Texto de origem -
Anotei todos os dados e, algo excitado pelo telefonema que recebera, atirei-me à ordenação de meu material de trabalho. Estava ansioso por encerrar minhas tarefas, a fim de satisfazer a curiosidade que nascera a partir da ligação. Mesmo assim, só consegui desincumbir-me de tudo quando já era noite.

Ao chegar à rua Botafogo deveriam ser umas nove horas. O bloco três do nº 621 fazia parte de uma série de construções para classe média. Fui entrando por um corredor externo, que me levou até o 110, no térreo. Apertei a campainha. Não ouvi nada. Fiquei examinando, por fora, para descobrir se o apartamento seria tão grande que eu não ouvira a campainha tocando. Não me pareceu. Premi novamente o botão e constatei que não funcionava. Bati. Nada. Decidi então redigir um bilhete, com meu nome, endereços, telefones, e o introduzi sob a porta.

Em seguida procurei a casa do zelador e disse-lhe que desejava dar um recado aos moradores do 110. O homem meneou a cabeça, franziu as sobrancelhas e disse:

-- Acho que foram passar fora o fim de semana. Ainda hoje de manha vi as crianças brincando no pátio.

Saí mais tranqüilo. Não obstante, retornei ao apartamento na manha do sábado. Ninguém. Voltei de tarde. No dia seguinte, embora meio sem esperança, pois era domingo, fui duas vezes: pela manha e à tarde. Positivamente não estavam e, mais do que isso, numa de minhas visitas encontrara novamente o zelador e eleja não demonstrava certeza sobre ter visto as crianças na sexta de manhã.

O que fazer -
1. Reproduza, do texto de origem, o trecho que vai de "Ao chegar à" até "brincando no pátio.".
2. Responda com base no texto de origem:
(a) Em que rua fica o prédio visitado?
(b) Qual é o número do apartamento e em que andar ele fica?
(c) Segundo o zelador, onde ele viu as crianças brincando?

Listagem de dados -
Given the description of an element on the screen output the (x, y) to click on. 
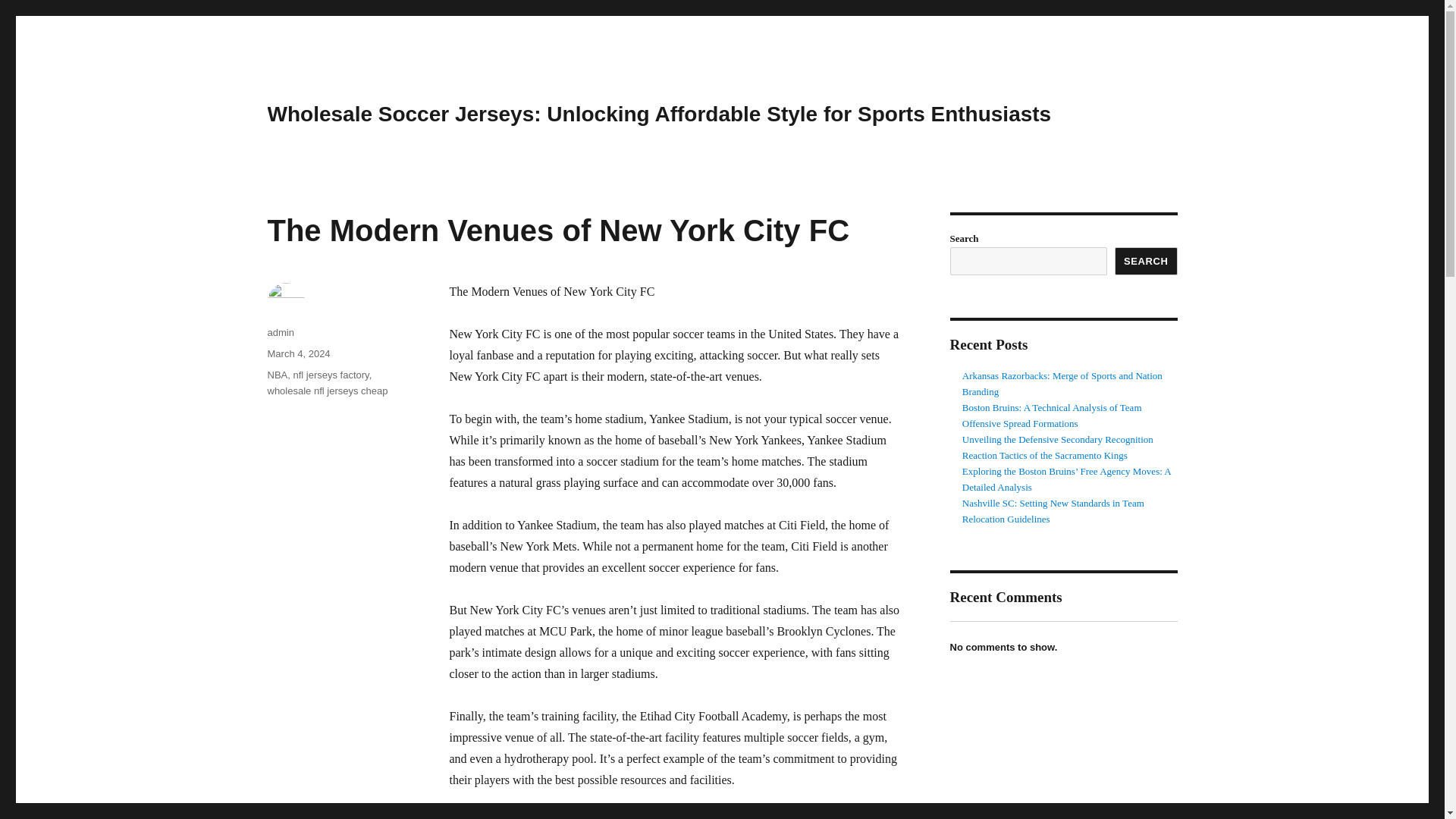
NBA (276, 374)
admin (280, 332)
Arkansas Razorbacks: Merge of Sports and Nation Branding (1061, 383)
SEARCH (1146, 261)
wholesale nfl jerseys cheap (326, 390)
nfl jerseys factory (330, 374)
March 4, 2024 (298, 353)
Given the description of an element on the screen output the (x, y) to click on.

Respostas por tarefa -
1.
Ao chegar à rua Botafogo deveriam ser umas nove horas. O bloco três do nº 621 fazia parte de uma série de construções para classe média. Fui entrando por um corredor externo, que me levou até o 110, no térreo. Apertei a campainha. Não ouvi nada. Fiquei examinando, por fora, para descobrir se o apartamento seria tão grande que eu não ouvira a campainha tocando. Não me pareceu. Premi novamente o botão e constatei que não funcionava. Bati. Nada. Decidi então redigir um bilhete, com meu nome, endereços, telefones, e o introduzi sob a porta.

Em seguida procurei a casa do zelador e disse-lhe que desejava dar um recado aos moradores do 110. O homem meneou a cabeça, franziu as sobrancelhas e disse:

-- Acho que foram passar fora o fim de semana. Ainda hoje de manha vi as crianças brincando no pátio.

2.
(a) Na rua Botafogo.
(b) É o 110, no térreo.
(c) No pátio.